Thursday, November 13, 2008

The Lows

Things suck. I realize that right now I'm being a total hypocrite because I've recently been convicted that I and those around me complain to much about stupid things like the taste of food or unfavorable weather.

But let me put you in my boots in a vague way.

1. Realization of several heart changes that need to be made. This happened a couple weeks ago and there are things in my life that just can't stay the same. Change is always hard, but there's also the hope of a better life in the future.
2. A relational fork in the road that could go one of two ways (Break-up or Commitment). It's not really that I would be totally destroyed by either path, it's just the not knowing which one it will be that's hard. I know exactly which path I would choose if it were up to me (I'm sure you could guess which), but I've come to realize that either one is going to lead to something good eventually. I have no control, no say in the matter. That is hard.
3. Things around me constantly changing. I've led such a comfortable and uneventful life with so many material comforts and now God is teaching me that my material comforts were false all along. It's a healthy realization but also a shocking and uncomfortable one. Making the transition from relying on my world to relying on my God is sometimes overwhelming, yet I know I have to keep at it.
4. Asking for advice is hard. I know a few people that would be cool to talk to, but the opportunity always passes before I see it. I've ended up kicking myself several times for letting those moments get away before I can say anything.

These and maybe... maybe other things that I don't know about have led to my overwhelmment and exhaust. I'm always tired, always trying to let go, cast my burdens on Him. All this and I'm in a position of ministry where I'm supposed to be helping other people out. It's so hard not to focus on yourself when you're feeling like crap, no, that word does not do it justice. It's hard not to focus on yourself when you're feeling like shit. I realize focusing on myself will lead to more demise, but really, I don't know how not to.

I realize all of this can be solved with prayer, time, and continual learning. Humans are short-sighted by nature. When we're in a storm and can't see the end we think it's the end of the world. I realize that the Holy Spirit can help us to overcome that.

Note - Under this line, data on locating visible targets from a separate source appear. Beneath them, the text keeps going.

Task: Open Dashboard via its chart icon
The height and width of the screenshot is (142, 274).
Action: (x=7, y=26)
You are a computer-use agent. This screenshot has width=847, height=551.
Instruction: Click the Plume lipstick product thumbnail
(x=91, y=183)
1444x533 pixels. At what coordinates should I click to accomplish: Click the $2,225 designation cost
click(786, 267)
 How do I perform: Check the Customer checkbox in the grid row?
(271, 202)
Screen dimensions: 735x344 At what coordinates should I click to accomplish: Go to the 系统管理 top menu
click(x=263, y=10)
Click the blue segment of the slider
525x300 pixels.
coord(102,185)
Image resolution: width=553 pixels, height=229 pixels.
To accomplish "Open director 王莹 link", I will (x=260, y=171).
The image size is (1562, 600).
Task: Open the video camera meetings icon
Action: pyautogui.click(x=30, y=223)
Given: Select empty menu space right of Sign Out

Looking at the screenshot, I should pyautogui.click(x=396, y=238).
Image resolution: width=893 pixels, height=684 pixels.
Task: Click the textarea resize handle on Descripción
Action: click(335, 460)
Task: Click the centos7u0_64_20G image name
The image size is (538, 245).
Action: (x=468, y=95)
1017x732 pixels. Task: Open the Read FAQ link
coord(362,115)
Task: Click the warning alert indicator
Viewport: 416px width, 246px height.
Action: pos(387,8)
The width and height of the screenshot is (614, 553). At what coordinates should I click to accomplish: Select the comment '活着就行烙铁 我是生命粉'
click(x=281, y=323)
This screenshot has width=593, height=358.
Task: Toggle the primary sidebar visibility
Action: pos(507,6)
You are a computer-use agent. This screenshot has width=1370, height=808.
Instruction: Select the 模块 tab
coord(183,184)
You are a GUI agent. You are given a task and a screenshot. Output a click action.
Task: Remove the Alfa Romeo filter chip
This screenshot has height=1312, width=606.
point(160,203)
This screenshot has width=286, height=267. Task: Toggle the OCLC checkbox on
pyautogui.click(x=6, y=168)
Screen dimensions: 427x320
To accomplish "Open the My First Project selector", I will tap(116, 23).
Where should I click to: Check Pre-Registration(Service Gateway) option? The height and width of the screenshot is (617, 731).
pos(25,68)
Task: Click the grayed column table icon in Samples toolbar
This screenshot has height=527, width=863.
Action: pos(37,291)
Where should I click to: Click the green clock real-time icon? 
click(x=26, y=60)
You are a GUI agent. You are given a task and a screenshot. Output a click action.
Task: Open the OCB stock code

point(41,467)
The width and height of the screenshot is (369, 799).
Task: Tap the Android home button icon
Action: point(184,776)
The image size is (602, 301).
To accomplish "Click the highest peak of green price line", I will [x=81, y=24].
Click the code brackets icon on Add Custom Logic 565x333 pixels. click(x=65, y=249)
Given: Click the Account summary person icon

I realize all of this, but I cannot make the changes happen on my own and that is also frustrating. The thing about spiritual concepts is that we can hear about them and figure them out long before our hearts are actually changed to understand them. Giving your heart over to be changed is the hard part, and you have to learn how to do it in a different way every time.

Excuse my whining, it's a lot of my emotions talking. Also excuse my vagueness, but it really would take a long time to go into details. I hope someone who reads this can relate and find something beneficial in all this negativity.

Note to self: I realize I say the word realize a lot. Expand vocab.